### Task
Exactly the lines from the one holding "Instruction: Open the Piece menu" through the end of the material below must be printed, nothing more, and the pictures must be dropped.

++++ Exercise inputs

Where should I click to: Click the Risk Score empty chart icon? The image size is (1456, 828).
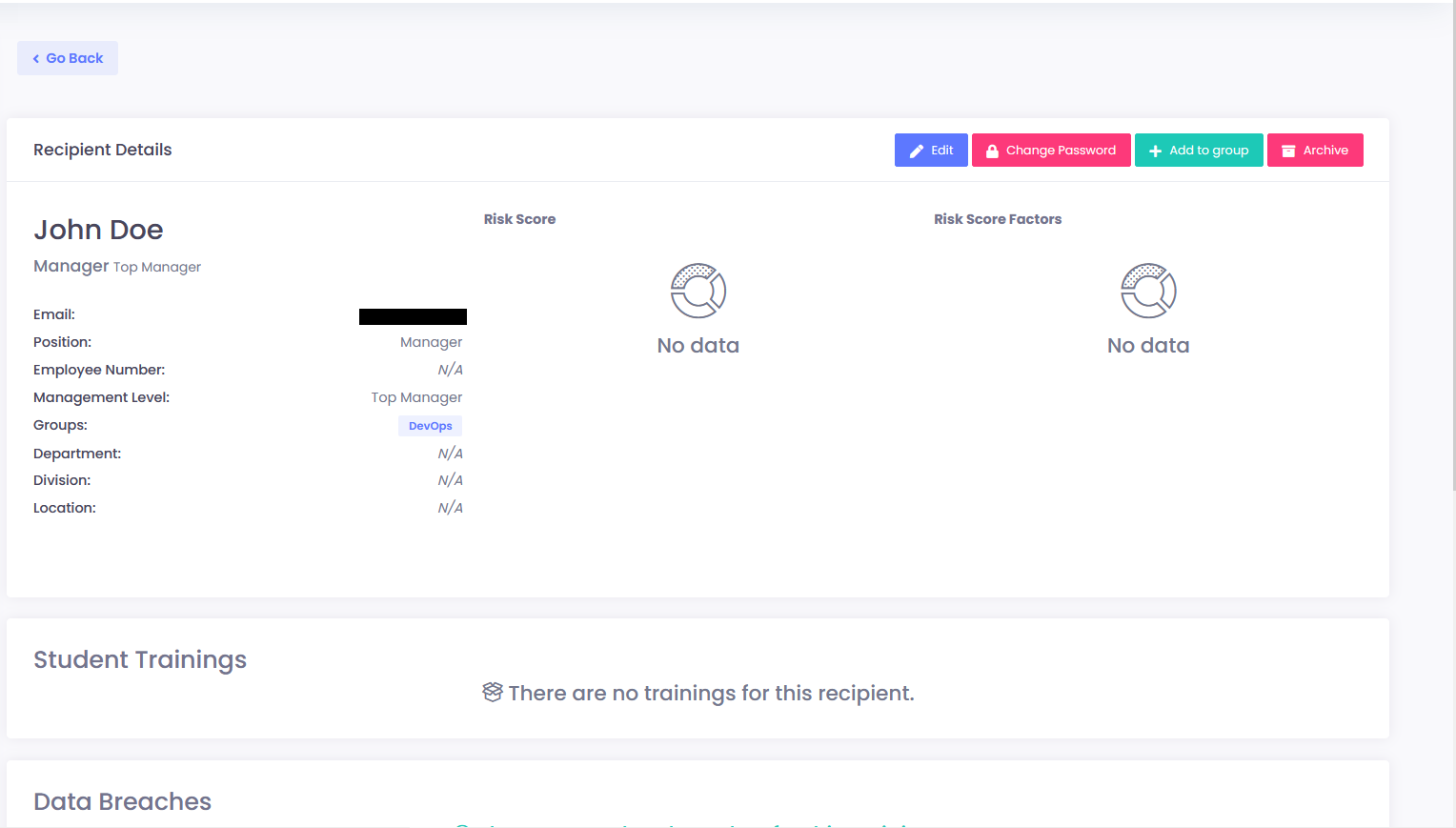click(x=698, y=291)
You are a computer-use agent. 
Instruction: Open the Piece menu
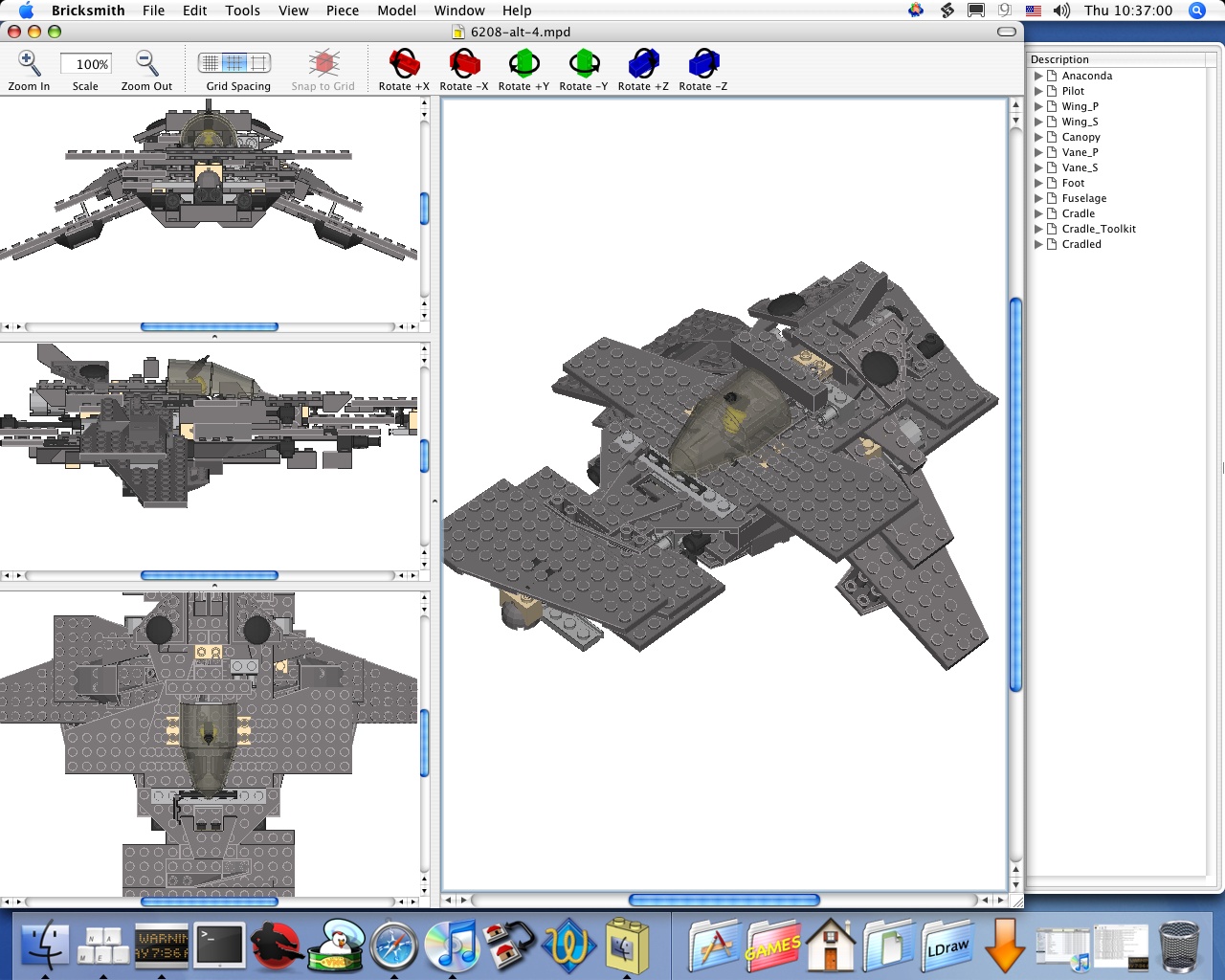pos(342,11)
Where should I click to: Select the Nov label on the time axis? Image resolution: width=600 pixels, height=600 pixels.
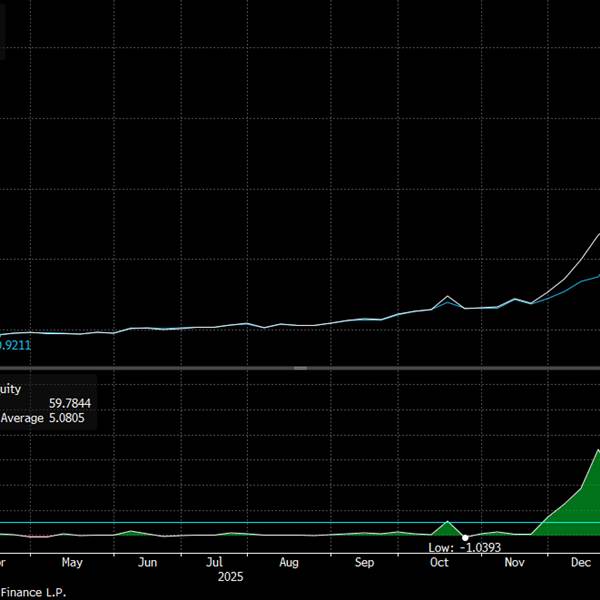[x=514, y=563]
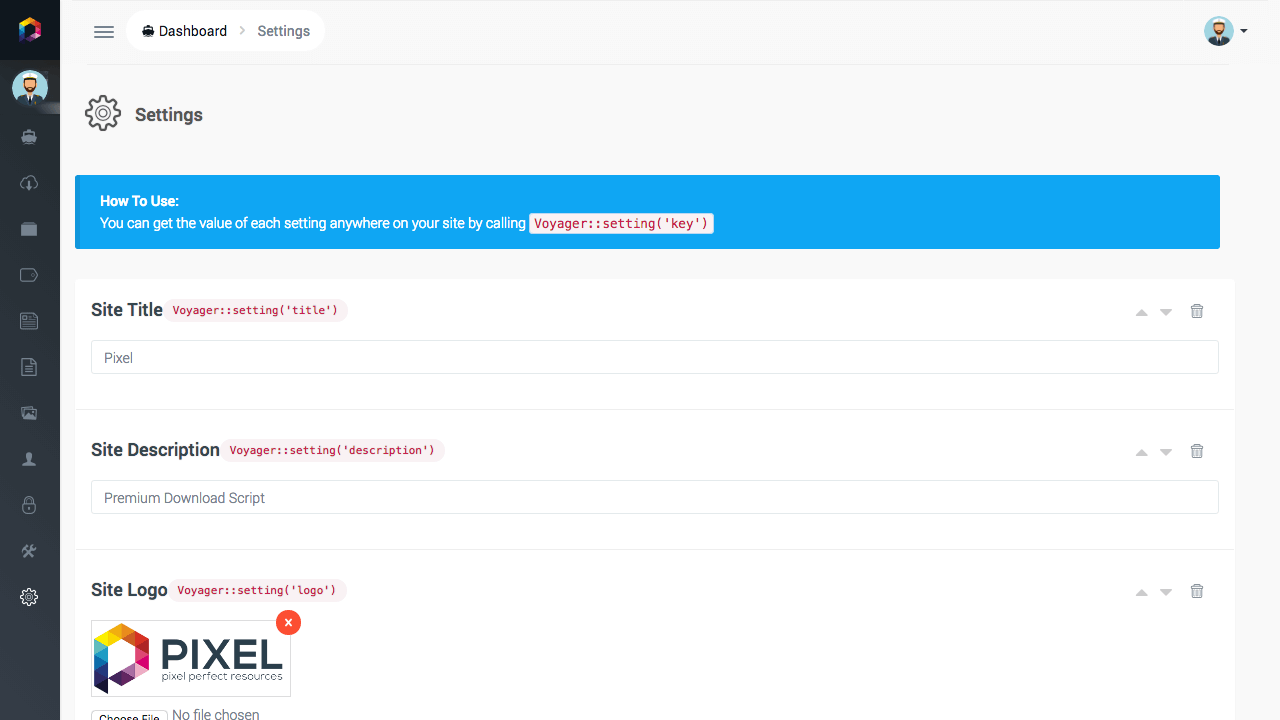Open the media gallery icon in the sidebar

point(29,413)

++++++++

### Output for this task
Instruction: Open the Piece menu
pos(342,11)
Where should I click to: Select the Nov label on the time axis? Image resolution: width=600 pixels, height=600 pixels.
[x=514, y=563]
Open the media gallery icon in the sidebar

point(29,413)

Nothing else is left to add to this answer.